WHAT YOU HAVE TO DO: For each line of the data below, copy it if it holds the word "Аксессуары".

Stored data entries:

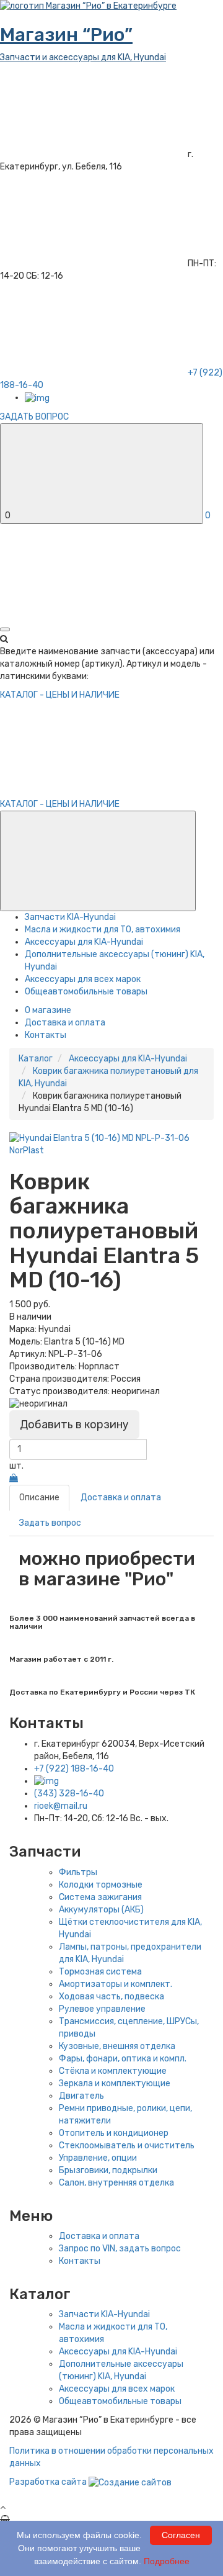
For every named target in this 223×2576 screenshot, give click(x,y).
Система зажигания (100, 1897)
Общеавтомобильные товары (86, 991)
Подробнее (167, 2561)
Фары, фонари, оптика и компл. (122, 2058)
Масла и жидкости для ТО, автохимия (102, 929)
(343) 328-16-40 (69, 1793)
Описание (39, 1497)
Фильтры (78, 1872)
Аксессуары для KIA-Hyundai (84, 942)
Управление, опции (98, 2158)
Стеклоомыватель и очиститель (127, 2145)
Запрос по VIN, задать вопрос (120, 2248)
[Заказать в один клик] (13, 1478)
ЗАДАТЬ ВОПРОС (34, 417)
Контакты (45, 1035)
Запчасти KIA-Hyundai (70, 917)
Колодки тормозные (100, 1885)
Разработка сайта (49, 2482)
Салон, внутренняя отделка (116, 2182)
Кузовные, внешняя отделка (117, 2046)
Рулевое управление (102, 2009)
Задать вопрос (50, 1523)
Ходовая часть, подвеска (111, 1996)
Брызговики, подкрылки (108, 2170)
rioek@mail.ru (60, 1806)
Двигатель (81, 2096)
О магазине (48, 1010)
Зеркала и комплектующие (114, 2083)
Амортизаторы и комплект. (115, 1984)
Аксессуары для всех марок (83, 979)
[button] (98, 861)
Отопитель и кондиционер (113, 2133)
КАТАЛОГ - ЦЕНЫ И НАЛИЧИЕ (60, 804)
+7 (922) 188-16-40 (74, 1768)
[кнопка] (5, 629)
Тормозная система (100, 1971)
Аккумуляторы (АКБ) (101, 1909)
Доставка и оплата (65, 1022)
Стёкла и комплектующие (113, 2071)
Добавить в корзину (74, 1424)
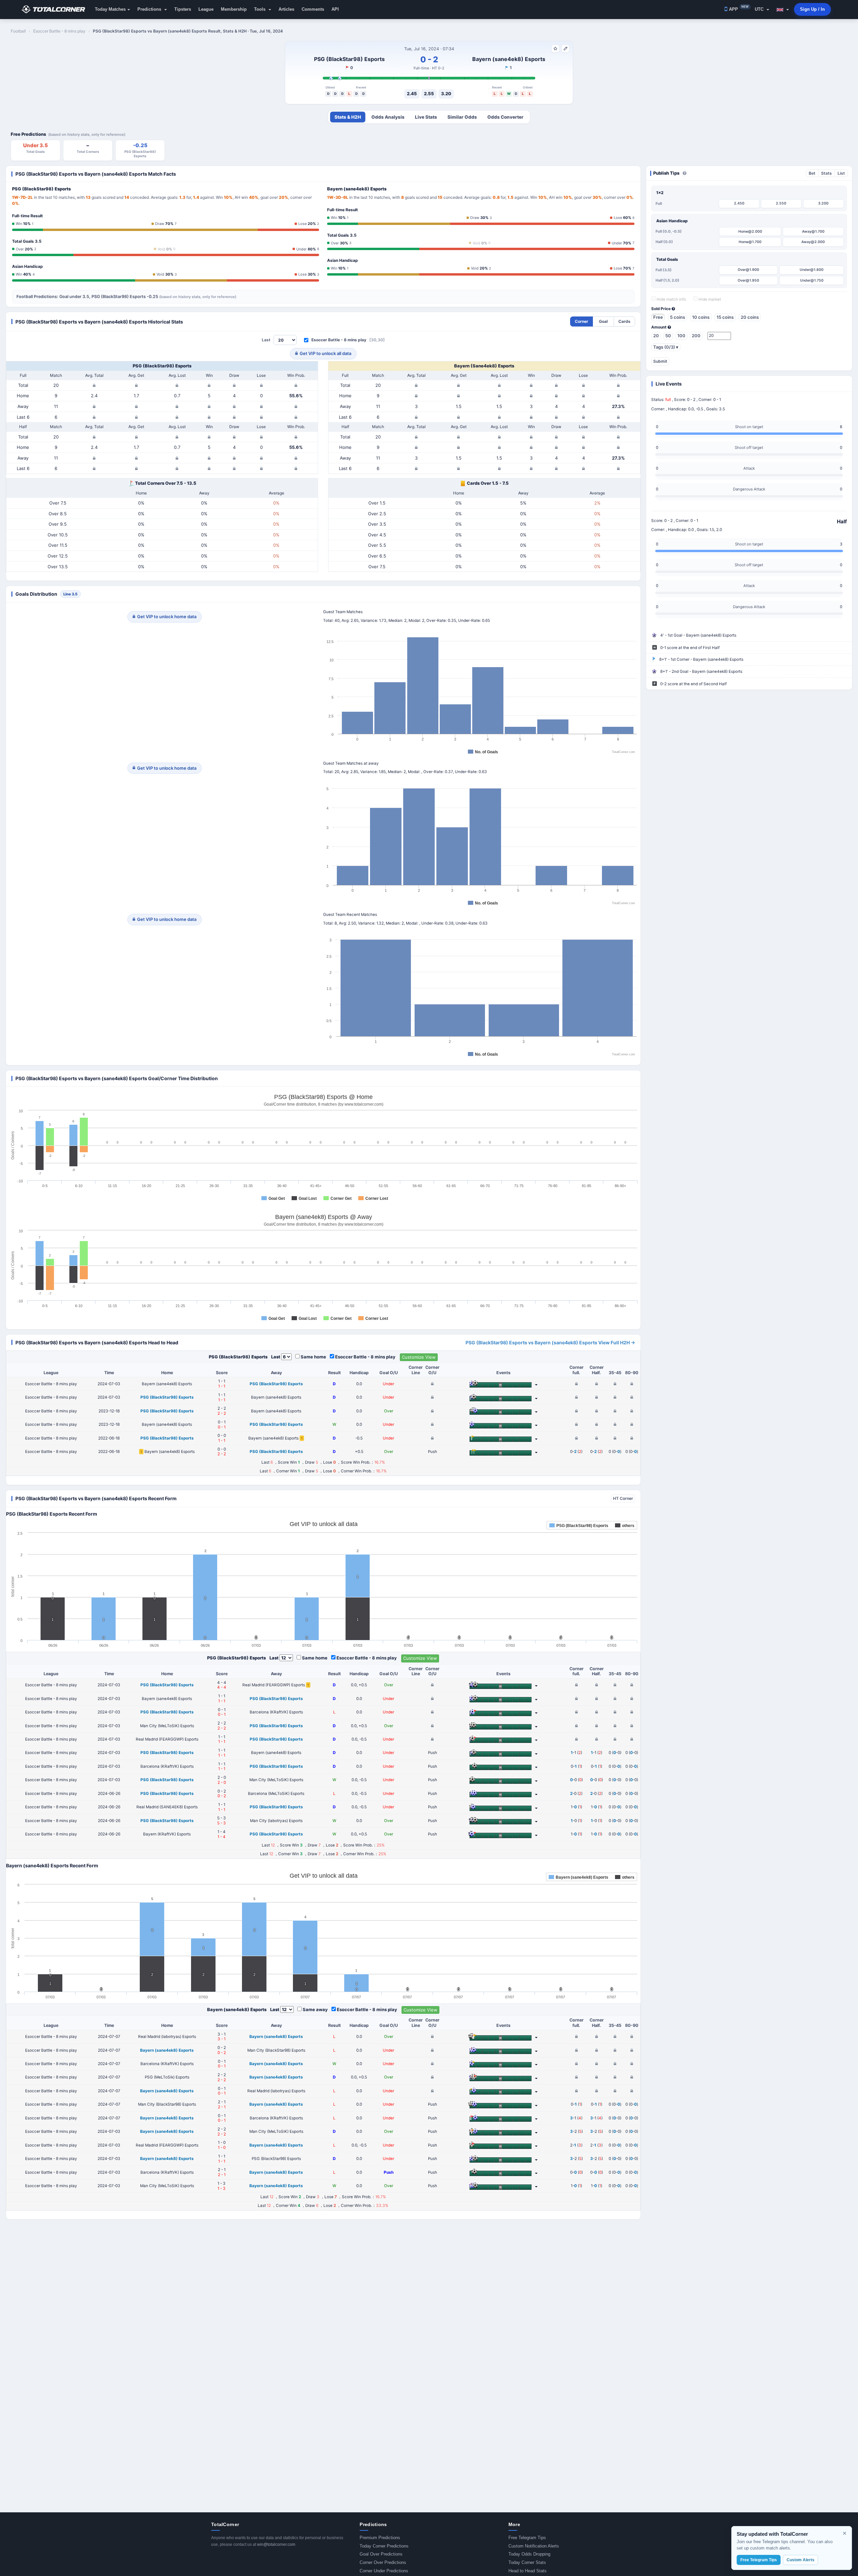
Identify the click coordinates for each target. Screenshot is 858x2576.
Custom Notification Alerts (533, 2546)
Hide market (709, 299)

RESULT FOR THIS TASK:
Аксессуары для KIA-Hyundai (84, 942)
Аксессуары для всех марок (83, 979)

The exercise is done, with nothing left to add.